Full Houses are rare in poker. Straight flushes are even rarer than that.
Seeing both in the same hand? That's almost unicorn-level rare.
But that's what happened on Day 7 of the WSOP Main Event this year, and at the end of it we saw a remarkable laydown.
No Idea What's Coming
There are 22 players left in the Main Event and they’re playing down to the final nine. Michael Ruane, who was cruising through the field on Days 6 and 7, is one of the big stacks of the tournament.

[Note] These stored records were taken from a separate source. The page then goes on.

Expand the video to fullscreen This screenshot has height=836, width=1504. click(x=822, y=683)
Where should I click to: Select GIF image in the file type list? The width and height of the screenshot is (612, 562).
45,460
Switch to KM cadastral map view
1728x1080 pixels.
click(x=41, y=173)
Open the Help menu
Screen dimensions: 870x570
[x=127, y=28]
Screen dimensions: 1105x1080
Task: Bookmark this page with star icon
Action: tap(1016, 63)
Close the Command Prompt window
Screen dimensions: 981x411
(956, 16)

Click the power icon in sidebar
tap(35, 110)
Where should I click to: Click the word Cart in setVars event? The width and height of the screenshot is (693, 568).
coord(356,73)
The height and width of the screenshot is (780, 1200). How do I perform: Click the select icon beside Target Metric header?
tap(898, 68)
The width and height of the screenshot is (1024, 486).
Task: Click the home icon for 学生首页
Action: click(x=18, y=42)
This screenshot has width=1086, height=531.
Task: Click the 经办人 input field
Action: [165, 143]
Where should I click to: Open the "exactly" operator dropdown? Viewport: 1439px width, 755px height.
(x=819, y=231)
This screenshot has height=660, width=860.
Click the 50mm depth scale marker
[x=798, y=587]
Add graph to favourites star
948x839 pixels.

So is James Obst, who’s sitting on his left. Obst has celebrated major successes both live and under his online nickname Andy McLeod. His opponent Ruane is internationally (and intentionally) completely unknown. All we know is that he's officially a 'poker pro.'
As the hand starts out, four players make it to the flop. Fernando Pons had opened and Ruane on the button, Obst in the small and Qui Nguyen in the big blind all came along. They had no idea what they were getting themselves into.
Except for Nguyen, who had a weak holding and purely called for the pot odds, everybody gets a piece of the flop. Pons hits top pair and bets it but the board is draw heavy. When he’s faced with a raise and a re-raise from Ruane and Obst, he wisely lets his hand go.
When Obst re-raises, Ruane’s straight flush draw doesn’t look very promising anymore. Ruane was semi-bluffing but Obst might have a higher flush draw. Still, Ruane can’t just give it up here. He needs to see another card.
Call Him Lucky
Ruane can really call himself lucky because he hits the one out that gives him the straight flush right on the turn. Obst correctly checks so Ruane can continue with a nice little value bet.
Obst is doing everything right all through this hand. He just falls victim to a very unlucky river card that gives him a full house that doesn’t improve his zero per cent equity.
Feeling in control, it’s now Obst who value bets his hand. But when Ruane raises him all-in -- in the largest pot of the main event so far -- he manages to lay it down, even calling Ruane’s straight flush. A spectacular hand you won't see very often.